ABADIR: Right, ha ha! Exciting tricky questions out of the blue, like Portishead or Massive Attack, Roni Size or Adam F? I was listening to a lot of 90s pop and club hits during last summer and this summer. In between, I had phases of The Prodigy, King Crimson, Massive Attack, Talking Heads, early grime, of course the latest album from Beth Gibbons and a lot of traditional music from Egypt, Jordan, Palestine, Syria, and Iraq. All of that next to listening on repeat to recent releases by 1127, ZULI, 33EMYBW, Saint Abdullah & Eomac, Takkak Takkak, Oneohtrix Point Never, and revisiting Príncipe. Listening to club music and staying up to date is like homework for me since I’m DJing.
How important is food to this collaboration?
Nahash: Food is really how we connected originally over Instagram, it’s the number one thing we talk about. In the beginning, we wanted to make all the song titles different dishes we love, we have a pizza on the cover so I say we came pretty close. Gaz from SVBKVLT was also very open to the idea of food, he appreciates good food. I grew up in a mixed Italian/Tunisian household and so Mediterranean food is my comfort food—olive oil, garlic, spice—and we absolutely connect on that level.

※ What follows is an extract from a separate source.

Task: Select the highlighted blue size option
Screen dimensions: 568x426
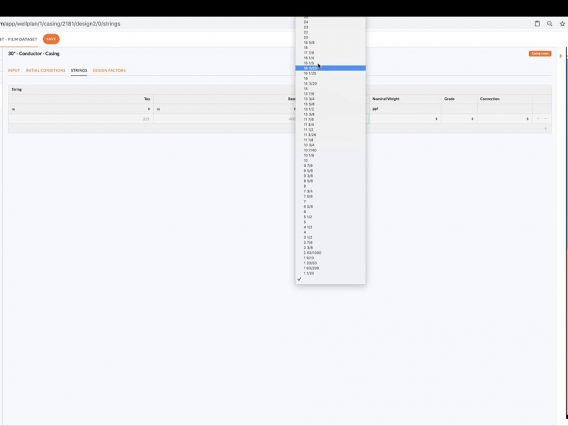Action: (330, 68)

ABADIR: You forgot to mention meat! Don’t try to sound vegetarian ha ha. Yeah, we clicked well because of the food. We share on our DM a lot of what we eat, photos of dishes, general conversation about food, recipes sometimes. The great artwork made by Dave Gaskarth shows how food is important to our collaboration, he made sure to write the titles in the format of a food menu. For me, food and music are related, it’s a matter of taste, good food is equal to making good music. I live to eat, I don’t eat to live and I gatekeep the nice spots because there’s a lot of food posers around!
Is there a favorite food that you like to eat together?

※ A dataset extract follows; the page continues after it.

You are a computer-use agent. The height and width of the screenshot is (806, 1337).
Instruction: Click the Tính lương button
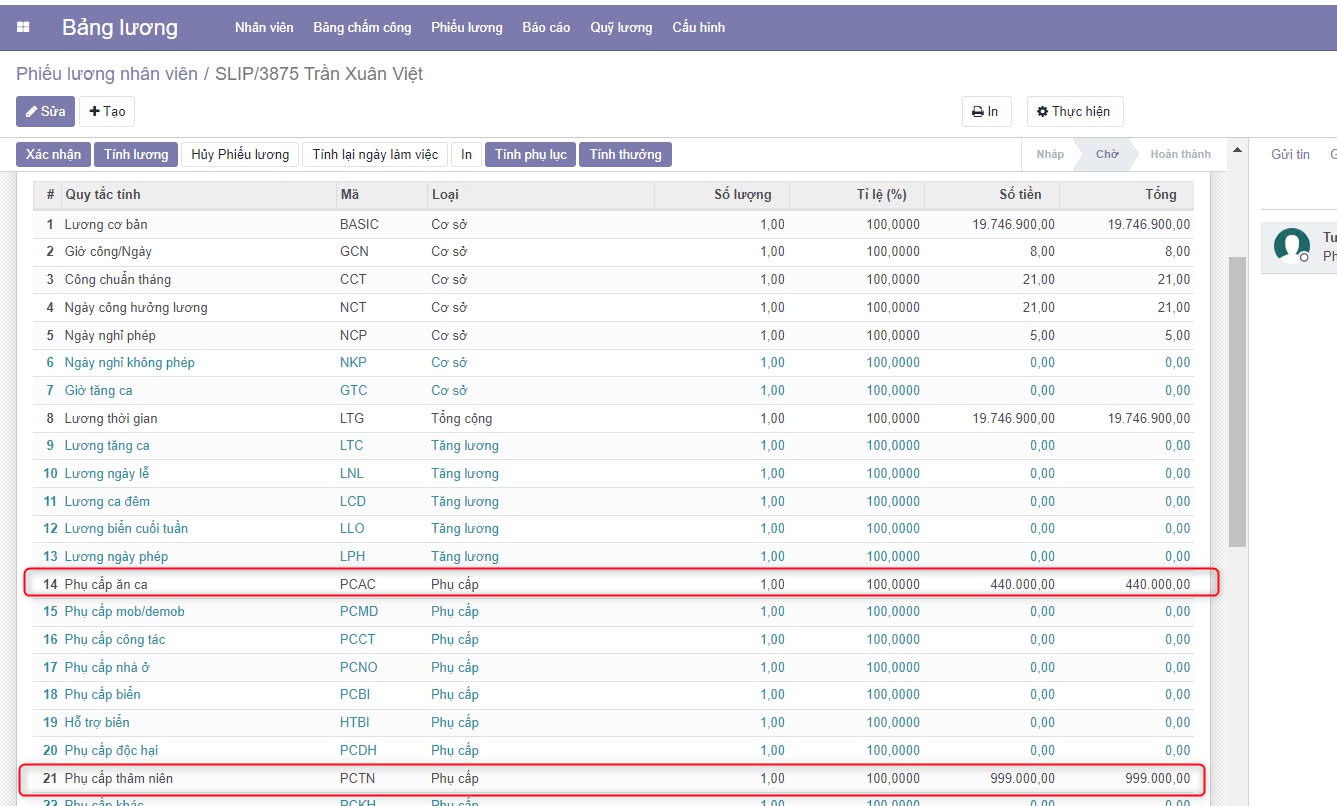click(x=136, y=154)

Nahash: Unfortunately most of our interactions have happened online. I live in Montreal and I don’t tour a lot because I have a pretty intense day job on top of all the rest. But last time we hung out was in Italy and had some delicious Spaghetti alle vongole and some very gross pizza with hard boiled eggs and mayonnaise … Somebody please book us B2B Bologna so we can eat the equivalent of our body weight in mortadella.
ABADIR: In that sense we need some promoters to book us in Bologna, Napoli, Belgrade for the meat, Athens, Lisbon, and Tbilisi. We can bring our own food when we’re booked in Germany, the Netherlands, Czech Rep., Hungary, and Poland.